▶ [What you need to do]: Repeat each record below exactly as it is written.

--------------------------------------------------

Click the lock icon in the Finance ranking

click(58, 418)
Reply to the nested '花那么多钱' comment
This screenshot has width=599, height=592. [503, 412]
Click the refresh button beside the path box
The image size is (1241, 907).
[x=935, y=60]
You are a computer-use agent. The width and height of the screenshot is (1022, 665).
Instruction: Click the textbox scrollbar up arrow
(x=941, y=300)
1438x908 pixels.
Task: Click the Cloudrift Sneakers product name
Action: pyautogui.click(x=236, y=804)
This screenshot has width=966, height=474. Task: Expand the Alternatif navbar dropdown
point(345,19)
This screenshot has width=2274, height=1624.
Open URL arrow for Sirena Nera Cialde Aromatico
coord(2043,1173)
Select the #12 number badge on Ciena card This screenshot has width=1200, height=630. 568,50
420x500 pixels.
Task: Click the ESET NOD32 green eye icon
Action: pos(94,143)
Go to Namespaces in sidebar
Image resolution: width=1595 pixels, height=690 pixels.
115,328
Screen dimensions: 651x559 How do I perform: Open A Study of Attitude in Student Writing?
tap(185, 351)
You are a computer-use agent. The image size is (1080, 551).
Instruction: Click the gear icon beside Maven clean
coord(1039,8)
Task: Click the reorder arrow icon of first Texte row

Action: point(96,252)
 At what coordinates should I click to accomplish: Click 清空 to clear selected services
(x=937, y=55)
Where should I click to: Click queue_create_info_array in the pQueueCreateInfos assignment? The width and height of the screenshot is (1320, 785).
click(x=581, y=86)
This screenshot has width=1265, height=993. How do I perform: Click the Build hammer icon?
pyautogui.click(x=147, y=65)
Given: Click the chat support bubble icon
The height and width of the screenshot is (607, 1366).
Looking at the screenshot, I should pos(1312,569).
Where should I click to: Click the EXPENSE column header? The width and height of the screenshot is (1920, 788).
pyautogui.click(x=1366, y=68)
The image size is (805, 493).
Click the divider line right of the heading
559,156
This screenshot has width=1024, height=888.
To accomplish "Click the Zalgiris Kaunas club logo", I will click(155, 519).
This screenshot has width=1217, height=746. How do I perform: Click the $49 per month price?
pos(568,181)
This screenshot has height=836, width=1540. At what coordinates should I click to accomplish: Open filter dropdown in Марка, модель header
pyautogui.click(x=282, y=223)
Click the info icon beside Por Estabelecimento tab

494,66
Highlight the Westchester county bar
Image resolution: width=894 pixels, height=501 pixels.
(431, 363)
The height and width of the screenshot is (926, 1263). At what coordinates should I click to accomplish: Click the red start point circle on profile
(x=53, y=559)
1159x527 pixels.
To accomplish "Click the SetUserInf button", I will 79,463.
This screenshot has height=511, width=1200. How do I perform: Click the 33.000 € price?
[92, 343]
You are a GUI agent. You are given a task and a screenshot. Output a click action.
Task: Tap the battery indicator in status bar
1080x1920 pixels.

--------------------------------------------------

▶ [Answer to this problem]:
Click the lock icon in the Finance ranking

click(58, 418)
Reply to the nested '花那么多钱' comment
This screenshot has width=599, height=592. [503, 412]
Click the refresh button beside the path box
The image size is (1241, 907).
[x=935, y=60]
You are a computer-use agent. The width and height of the screenshot is (1022, 665).
Instruction: Click the textbox scrollbar up arrow
(x=941, y=300)
1438x908 pixels.
Task: Click the Cloudrift Sneakers product name
Action: pyautogui.click(x=236, y=804)
This screenshot has width=966, height=474. Task: Expand the Alternatif navbar dropdown
point(345,19)
This screenshot has width=2274, height=1624.
Open URL arrow for Sirena Nera Cialde Aromatico
coord(2043,1173)
Select the #12 number badge on Ciena card This screenshot has width=1200, height=630. 568,50
420x500 pixels.
Task: Click the ESET NOD32 green eye icon
Action: pos(94,143)
Go to Namespaces in sidebar
Image resolution: width=1595 pixels, height=690 pixels.
115,328
Screen dimensions: 651x559 How do I perform: Open A Study of Attitude in Student Writing?
tap(185, 351)
You are a computer-use agent. The image size is (1080, 551).
Instruction: Click the gear icon beside Maven clean
coord(1039,8)
Task: Click the reorder arrow icon of first Texte row

Action: point(96,252)
 At what coordinates should I click to accomplish: Click 清空 to clear selected services
(x=937, y=55)
Where should I click to: Click queue_create_info_array in the pQueueCreateInfos assignment? The width and height of the screenshot is (1320, 785).
click(x=581, y=86)
This screenshot has width=1265, height=993. How do I perform: Click the Build hammer icon?
pyautogui.click(x=147, y=65)
Given: Click the chat support bubble icon
The height and width of the screenshot is (607, 1366).
Looking at the screenshot, I should pos(1312,569).
Where should I click to: Click the EXPENSE column header? The width and height of the screenshot is (1920, 788).
pyautogui.click(x=1366, y=68)
The image size is (805, 493).
Click the divider line right of the heading
559,156
This screenshot has width=1024, height=888.
To accomplish "Click the Zalgiris Kaunas club logo", I will click(155, 519).
This screenshot has width=1217, height=746. How do I perform: Click the $49 per month price?
pos(568,181)
This screenshot has height=836, width=1540. At what coordinates should I click to accomplish: Open filter dropdown in Марка, модель header
pyautogui.click(x=282, y=223)
Click the info icon beside Por Estabelecimento tab

494,66
Highlight the Westchester county bar
Image resolution: width=894 pixels, height=501 pixels.
(431, 363)
The height and width of the screenshot is (926, 1263). At what coordinates should I click to accomplish: Click the red start point circle on profile
(x=53, y=559)
1159x527 pixels.
To accomplish "Click the SetUserInf button", I will 79,463.
This screenshot has height=511, width=1200. How do I perform: Click the 33.000 € price?
[92, 343]
You are a GUI agent. You are given a task and a screenshot. Output a click action.
Task: Tap the battery indicator in status bar
1080x1920 pixels.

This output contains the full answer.